The effects of several agents on the MEP have been investigated in many studies, using nitrous oxide, halothane, sevoflurane, desflurane, isoflurane, and TIVA anesthesia [5, 6]. For example, Acar et al. [9] studied the effects of two different agents on the MEP and found that desflurane increased the intraoperative intratympanic pressure, supporting the findings of our study. In addition, they reported that isoflurane can be used more safely in middle ear operations. Theoretically, desflurane increases the pressure by accumulating in potential spaces due to its low solubility. They demonstrated that isoflurane affects the MEP less, depending on the blood partition coefficients. In addition, Ozturk et al. studied high-flow desflurane anesthesia and did not recommend its use due to the complications arising from the increase in the MEP values [5].

TIVA is the preferred anesthesia since the induction is fast, and the medications used can affect specific receptor regions. The effects are limited, and the dose-response relationship is predictable. It sensitizes the heart against catecholamines and provides better cardiovascular stability. Arrhythmias and myocardial depression occur rarely, and the emergence is faster, making it an advantageous anesthetic method. In their study, Güler et al. [10] recommended TIVA for laparoscopic surgery, since the pressures followed a low course in the TIVA group. They reported that sevoflurane did not increase the ear pressure above 50 daPa and that there were no inconveniences related to its use, but optimum anesthetic agents must be used for those undergoing ear surgery. In their research, Ozturk et al. demonstrated that the use of TIVA is safer, when compared to sevoflurane [6].

When anesthesia with a lower fresh gas flow is implemented, there is a cost reduction, prevention of environmental pollution, increased gas humidity, minimization of heat loss, and better preservation of the tracheal and bronchial physiology.

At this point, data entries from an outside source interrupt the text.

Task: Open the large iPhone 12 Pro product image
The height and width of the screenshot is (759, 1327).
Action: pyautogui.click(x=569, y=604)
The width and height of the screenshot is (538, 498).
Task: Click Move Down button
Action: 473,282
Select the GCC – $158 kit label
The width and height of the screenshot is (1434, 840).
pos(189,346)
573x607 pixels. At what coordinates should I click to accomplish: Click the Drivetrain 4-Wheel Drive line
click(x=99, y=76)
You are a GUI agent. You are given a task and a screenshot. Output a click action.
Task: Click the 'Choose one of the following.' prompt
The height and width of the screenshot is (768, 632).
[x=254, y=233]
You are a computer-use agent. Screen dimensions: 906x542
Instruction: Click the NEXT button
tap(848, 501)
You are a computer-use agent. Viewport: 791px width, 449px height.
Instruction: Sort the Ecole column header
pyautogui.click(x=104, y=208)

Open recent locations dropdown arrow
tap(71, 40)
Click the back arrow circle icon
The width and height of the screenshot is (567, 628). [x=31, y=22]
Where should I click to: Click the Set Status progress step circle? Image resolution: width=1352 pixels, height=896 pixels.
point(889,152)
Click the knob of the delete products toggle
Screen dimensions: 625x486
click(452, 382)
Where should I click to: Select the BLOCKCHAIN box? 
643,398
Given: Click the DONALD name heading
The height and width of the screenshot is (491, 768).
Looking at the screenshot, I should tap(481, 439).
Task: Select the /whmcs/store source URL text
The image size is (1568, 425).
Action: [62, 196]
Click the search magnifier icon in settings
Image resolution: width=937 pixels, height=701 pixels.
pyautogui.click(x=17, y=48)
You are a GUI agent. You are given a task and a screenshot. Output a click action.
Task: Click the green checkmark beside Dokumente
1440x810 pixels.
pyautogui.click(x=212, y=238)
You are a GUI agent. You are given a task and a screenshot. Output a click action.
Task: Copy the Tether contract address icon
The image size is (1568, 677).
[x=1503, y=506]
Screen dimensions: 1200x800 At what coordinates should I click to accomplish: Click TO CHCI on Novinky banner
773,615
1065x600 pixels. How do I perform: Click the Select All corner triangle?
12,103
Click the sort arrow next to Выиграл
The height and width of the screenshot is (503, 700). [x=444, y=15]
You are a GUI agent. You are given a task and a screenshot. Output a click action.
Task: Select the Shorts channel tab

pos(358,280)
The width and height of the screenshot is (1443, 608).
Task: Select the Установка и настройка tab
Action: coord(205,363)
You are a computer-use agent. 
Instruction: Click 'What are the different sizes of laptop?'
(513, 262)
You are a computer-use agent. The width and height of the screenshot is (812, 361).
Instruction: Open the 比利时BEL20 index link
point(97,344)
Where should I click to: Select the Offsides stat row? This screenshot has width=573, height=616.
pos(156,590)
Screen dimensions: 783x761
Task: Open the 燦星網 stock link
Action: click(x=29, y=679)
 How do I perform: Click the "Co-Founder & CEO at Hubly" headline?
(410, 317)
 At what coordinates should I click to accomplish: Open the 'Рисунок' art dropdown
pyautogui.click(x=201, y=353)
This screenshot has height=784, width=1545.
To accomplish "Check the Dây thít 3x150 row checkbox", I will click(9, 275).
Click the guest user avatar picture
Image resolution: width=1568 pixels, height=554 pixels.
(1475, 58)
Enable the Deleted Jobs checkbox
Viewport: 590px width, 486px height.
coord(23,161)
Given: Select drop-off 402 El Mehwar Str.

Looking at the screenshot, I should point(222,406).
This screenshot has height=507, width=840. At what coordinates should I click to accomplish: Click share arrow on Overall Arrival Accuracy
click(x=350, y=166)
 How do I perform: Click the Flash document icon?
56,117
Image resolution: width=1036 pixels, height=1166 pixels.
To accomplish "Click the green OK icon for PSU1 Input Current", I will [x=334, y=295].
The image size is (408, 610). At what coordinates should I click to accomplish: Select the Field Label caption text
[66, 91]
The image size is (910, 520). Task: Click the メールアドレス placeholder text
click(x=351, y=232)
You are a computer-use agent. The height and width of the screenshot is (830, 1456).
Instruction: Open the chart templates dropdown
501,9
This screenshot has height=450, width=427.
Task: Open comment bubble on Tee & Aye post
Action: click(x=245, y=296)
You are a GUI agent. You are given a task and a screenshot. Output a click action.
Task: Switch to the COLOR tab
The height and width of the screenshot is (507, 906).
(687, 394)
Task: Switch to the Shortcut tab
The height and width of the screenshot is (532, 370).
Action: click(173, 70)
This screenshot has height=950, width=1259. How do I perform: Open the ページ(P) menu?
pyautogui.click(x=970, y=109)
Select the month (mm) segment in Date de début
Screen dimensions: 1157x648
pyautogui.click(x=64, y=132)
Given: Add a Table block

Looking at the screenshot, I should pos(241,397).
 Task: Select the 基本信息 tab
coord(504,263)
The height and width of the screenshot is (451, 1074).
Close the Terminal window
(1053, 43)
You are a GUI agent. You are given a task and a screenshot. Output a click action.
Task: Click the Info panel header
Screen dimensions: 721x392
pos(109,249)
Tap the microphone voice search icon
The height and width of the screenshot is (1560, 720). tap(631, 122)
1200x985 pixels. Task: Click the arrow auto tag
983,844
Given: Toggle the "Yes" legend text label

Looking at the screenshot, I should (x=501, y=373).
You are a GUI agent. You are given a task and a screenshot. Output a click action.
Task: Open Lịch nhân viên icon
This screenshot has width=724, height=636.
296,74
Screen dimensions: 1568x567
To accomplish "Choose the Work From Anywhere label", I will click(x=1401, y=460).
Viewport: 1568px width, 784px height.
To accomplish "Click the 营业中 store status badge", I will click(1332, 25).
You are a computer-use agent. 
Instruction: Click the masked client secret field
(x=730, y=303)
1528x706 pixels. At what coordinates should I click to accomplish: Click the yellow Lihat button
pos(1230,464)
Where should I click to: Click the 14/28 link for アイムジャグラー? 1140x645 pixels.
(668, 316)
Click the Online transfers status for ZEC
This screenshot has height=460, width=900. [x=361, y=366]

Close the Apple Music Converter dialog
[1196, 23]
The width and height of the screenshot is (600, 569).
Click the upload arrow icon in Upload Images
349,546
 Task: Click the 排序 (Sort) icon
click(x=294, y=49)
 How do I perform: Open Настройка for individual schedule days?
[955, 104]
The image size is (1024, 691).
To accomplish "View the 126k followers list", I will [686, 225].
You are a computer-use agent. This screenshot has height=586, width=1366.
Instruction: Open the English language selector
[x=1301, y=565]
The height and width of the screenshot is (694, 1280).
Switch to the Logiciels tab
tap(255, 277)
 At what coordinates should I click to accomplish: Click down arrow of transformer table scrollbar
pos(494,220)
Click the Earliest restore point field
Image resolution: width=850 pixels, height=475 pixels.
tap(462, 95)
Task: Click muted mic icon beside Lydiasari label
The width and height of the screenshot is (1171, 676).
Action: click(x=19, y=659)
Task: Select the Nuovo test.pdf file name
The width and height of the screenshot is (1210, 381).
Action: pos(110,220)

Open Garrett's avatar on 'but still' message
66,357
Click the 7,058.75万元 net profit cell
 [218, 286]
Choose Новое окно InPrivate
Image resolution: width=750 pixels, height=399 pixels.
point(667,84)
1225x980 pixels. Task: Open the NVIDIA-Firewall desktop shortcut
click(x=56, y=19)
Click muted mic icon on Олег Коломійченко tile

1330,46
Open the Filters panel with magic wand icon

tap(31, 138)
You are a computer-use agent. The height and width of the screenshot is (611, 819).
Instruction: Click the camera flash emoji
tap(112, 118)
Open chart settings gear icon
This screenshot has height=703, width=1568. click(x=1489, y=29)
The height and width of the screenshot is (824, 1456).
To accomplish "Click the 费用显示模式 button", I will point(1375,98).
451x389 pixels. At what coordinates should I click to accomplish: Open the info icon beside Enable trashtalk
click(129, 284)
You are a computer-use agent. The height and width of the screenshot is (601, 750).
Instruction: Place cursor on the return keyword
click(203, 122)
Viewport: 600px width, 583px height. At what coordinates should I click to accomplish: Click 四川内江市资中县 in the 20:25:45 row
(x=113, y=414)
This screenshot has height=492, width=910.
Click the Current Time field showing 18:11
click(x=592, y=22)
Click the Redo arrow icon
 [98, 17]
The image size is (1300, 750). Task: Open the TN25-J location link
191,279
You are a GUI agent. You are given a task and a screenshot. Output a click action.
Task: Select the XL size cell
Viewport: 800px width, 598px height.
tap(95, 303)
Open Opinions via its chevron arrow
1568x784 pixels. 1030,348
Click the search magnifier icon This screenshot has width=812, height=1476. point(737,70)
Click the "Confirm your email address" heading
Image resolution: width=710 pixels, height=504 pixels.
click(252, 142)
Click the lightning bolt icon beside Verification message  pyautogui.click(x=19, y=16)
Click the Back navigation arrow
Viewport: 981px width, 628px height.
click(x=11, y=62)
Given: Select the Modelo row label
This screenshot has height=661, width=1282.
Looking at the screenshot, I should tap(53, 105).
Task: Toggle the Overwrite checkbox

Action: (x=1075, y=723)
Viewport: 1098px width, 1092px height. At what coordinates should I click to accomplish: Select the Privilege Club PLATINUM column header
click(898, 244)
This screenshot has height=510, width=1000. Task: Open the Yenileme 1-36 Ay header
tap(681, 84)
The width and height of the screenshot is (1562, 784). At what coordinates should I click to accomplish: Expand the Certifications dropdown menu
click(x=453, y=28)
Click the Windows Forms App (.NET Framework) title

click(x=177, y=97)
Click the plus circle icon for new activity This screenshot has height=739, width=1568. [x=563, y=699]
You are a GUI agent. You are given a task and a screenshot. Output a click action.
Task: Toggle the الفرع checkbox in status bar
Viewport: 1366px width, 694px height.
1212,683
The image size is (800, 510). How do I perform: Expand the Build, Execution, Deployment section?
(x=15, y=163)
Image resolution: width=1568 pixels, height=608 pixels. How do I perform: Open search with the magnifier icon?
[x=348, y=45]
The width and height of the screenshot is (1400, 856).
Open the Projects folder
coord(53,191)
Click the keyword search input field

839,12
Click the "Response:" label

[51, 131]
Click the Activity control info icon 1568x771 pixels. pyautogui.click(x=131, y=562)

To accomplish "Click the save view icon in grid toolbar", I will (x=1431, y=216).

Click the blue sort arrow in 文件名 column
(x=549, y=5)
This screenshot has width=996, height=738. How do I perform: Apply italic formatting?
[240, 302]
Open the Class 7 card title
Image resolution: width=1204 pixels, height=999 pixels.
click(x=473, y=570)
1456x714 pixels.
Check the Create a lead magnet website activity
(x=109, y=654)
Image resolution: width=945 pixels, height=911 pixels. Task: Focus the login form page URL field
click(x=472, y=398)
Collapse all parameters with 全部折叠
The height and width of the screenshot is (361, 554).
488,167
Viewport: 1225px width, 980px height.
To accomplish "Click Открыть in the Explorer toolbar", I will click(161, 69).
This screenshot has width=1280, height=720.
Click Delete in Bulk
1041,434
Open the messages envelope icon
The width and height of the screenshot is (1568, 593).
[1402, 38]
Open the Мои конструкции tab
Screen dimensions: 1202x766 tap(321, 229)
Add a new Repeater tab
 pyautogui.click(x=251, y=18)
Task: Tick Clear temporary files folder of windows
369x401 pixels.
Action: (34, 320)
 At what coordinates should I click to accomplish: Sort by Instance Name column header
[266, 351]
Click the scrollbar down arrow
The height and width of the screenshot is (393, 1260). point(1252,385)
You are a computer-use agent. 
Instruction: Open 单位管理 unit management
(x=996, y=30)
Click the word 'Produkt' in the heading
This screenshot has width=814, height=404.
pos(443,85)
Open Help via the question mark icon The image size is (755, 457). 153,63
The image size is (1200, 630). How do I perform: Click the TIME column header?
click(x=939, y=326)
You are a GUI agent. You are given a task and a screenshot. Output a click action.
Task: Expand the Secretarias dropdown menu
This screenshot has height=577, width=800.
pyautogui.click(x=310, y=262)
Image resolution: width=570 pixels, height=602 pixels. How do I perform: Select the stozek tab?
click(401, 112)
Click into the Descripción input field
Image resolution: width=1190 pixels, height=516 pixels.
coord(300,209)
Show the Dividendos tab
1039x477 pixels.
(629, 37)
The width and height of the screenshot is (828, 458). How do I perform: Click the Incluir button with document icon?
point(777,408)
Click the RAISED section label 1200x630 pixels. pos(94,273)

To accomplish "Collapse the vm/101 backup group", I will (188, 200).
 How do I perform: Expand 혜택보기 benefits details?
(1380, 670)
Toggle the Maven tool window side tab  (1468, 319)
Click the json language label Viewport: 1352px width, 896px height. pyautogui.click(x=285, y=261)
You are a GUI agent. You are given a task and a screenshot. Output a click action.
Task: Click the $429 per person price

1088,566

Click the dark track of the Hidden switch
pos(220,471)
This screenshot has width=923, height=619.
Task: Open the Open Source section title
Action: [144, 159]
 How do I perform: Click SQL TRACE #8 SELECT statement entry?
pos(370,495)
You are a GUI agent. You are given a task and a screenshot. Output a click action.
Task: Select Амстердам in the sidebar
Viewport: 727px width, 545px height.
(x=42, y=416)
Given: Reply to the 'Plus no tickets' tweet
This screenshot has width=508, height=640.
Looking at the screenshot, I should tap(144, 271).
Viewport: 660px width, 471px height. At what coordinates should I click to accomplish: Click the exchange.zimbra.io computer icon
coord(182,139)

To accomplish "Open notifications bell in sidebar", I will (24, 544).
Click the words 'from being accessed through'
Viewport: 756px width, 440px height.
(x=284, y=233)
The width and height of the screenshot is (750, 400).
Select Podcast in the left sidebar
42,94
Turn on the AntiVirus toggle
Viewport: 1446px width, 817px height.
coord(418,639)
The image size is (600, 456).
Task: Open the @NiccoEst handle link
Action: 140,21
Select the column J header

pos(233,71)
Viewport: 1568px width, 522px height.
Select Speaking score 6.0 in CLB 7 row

Closer monitoring of the patients allows earlier realization of likely complications, and, thus, a safer anesthetic method is achieved through low-flow anesthesia [7, 8]. The pressure values of the patients who received low-flow anesthesia in our study followed an intraoperative lower middle ear pressure course, similar to the TIVA group when compared to the high-flow anesthesia.

We believe that low-flow anesthesia and TIVA implementations, which are advantageous in terms of anesthesia costs, environmental effects, and the health of the personnel, can be used more safely in middle ear surgeries, provided that a well-equipped anesthetic device and appropriate monitoring conditions are available.

Conflicts of Interest

The authors declare that they have no conflicts of interest.